__SOURCE MATERIAL__:

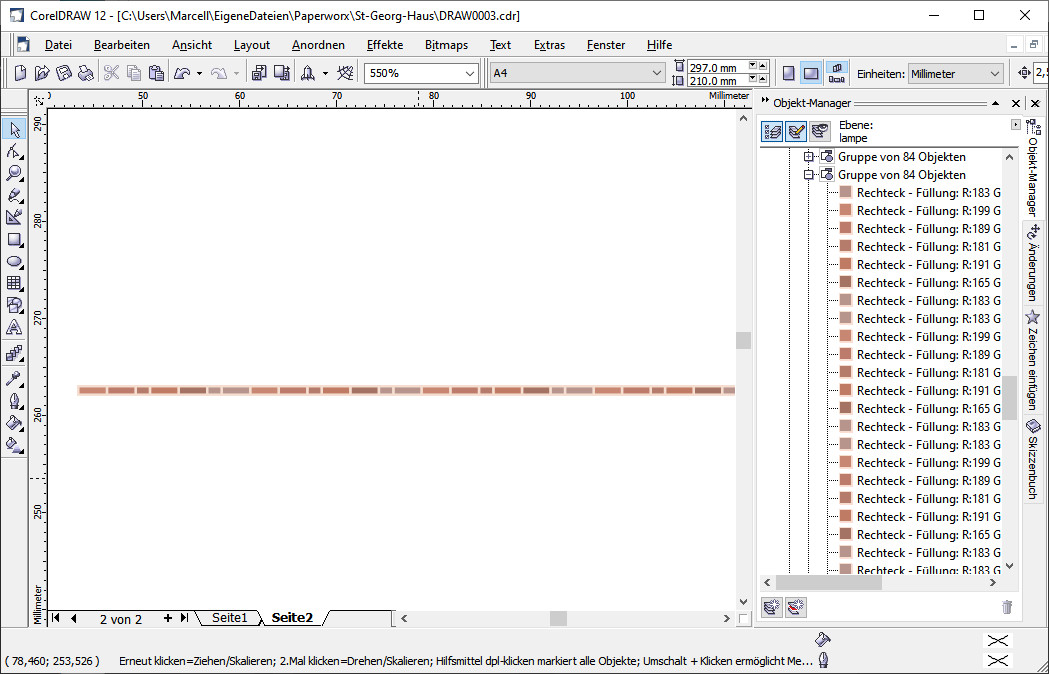Collapse the second Gruppe von 84 Objekten
This screenshot has width=1049, height=674.
(x=809, y=175)
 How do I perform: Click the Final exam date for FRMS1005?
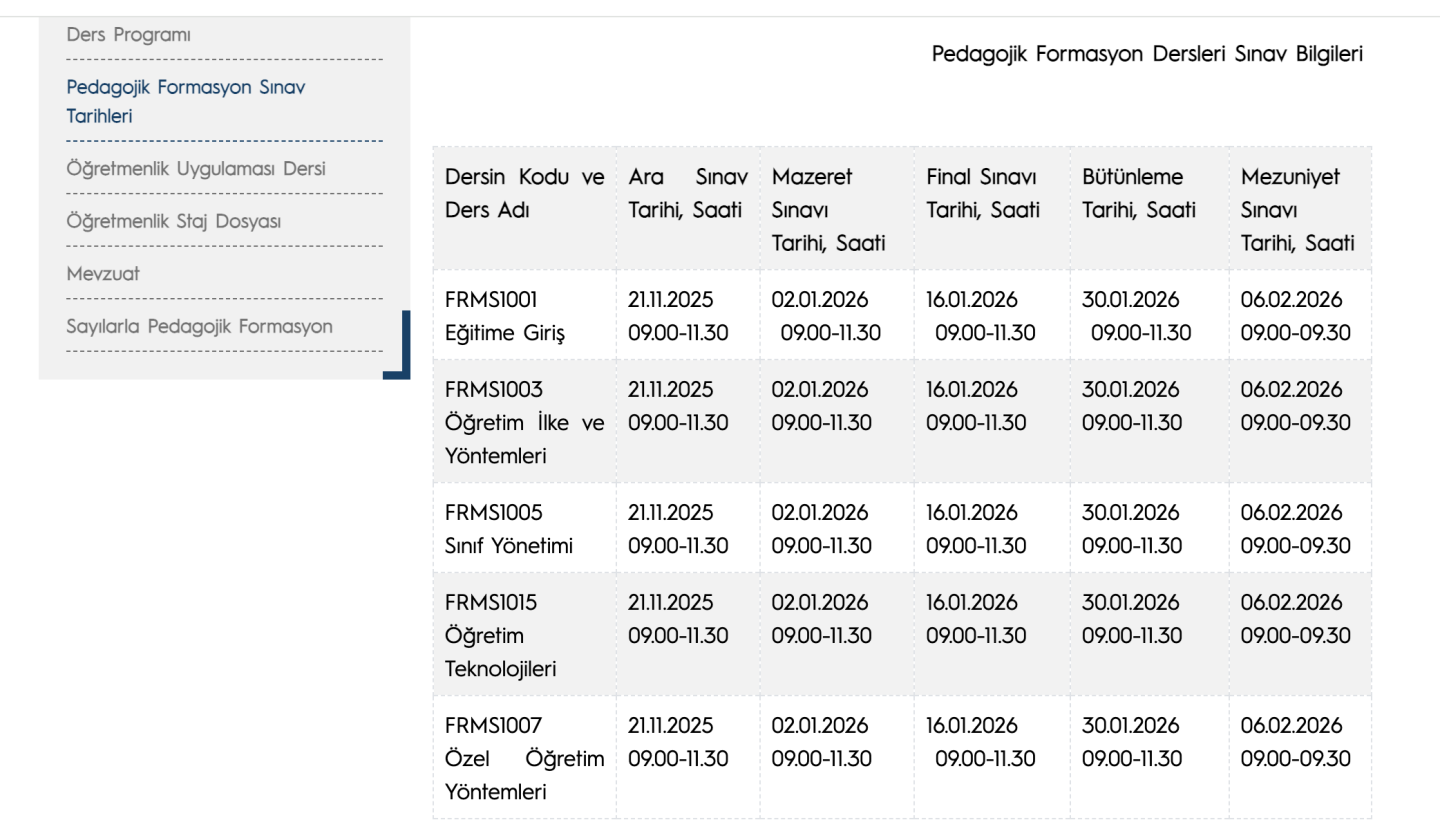click(x=976, y=529)
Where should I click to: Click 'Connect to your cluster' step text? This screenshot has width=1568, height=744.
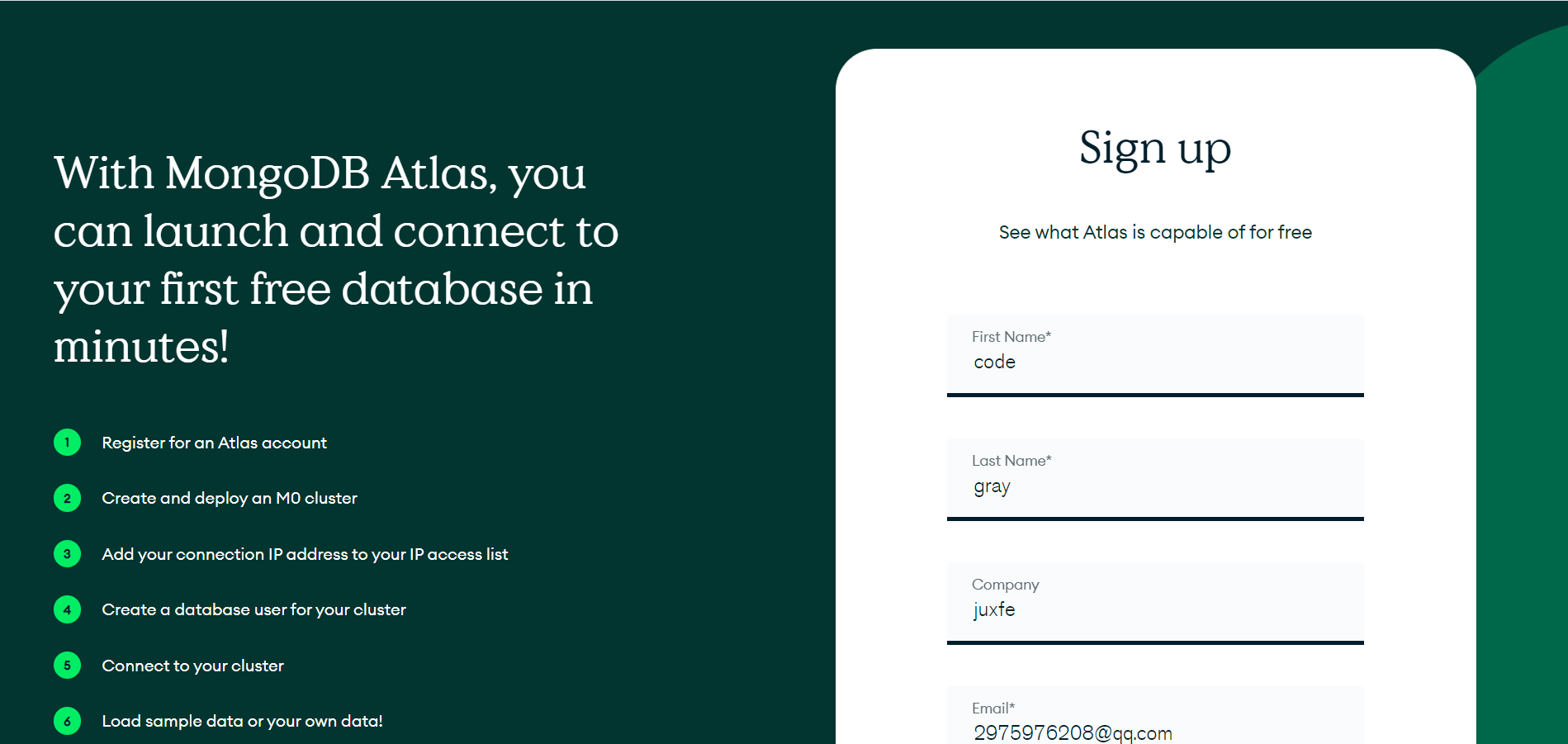(192, 666)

__EXERCISE OBJECTIVE__: Once the line containing "Where should I" is found, transcribe it and the rest of the lines to the end of the listing above exactly, omitting all pictures.

__ANSWER BOX__:
Where should I click to: Click 'Connect to your cluster' step text? This screenshot has width=1568, height=744.
(192, 666)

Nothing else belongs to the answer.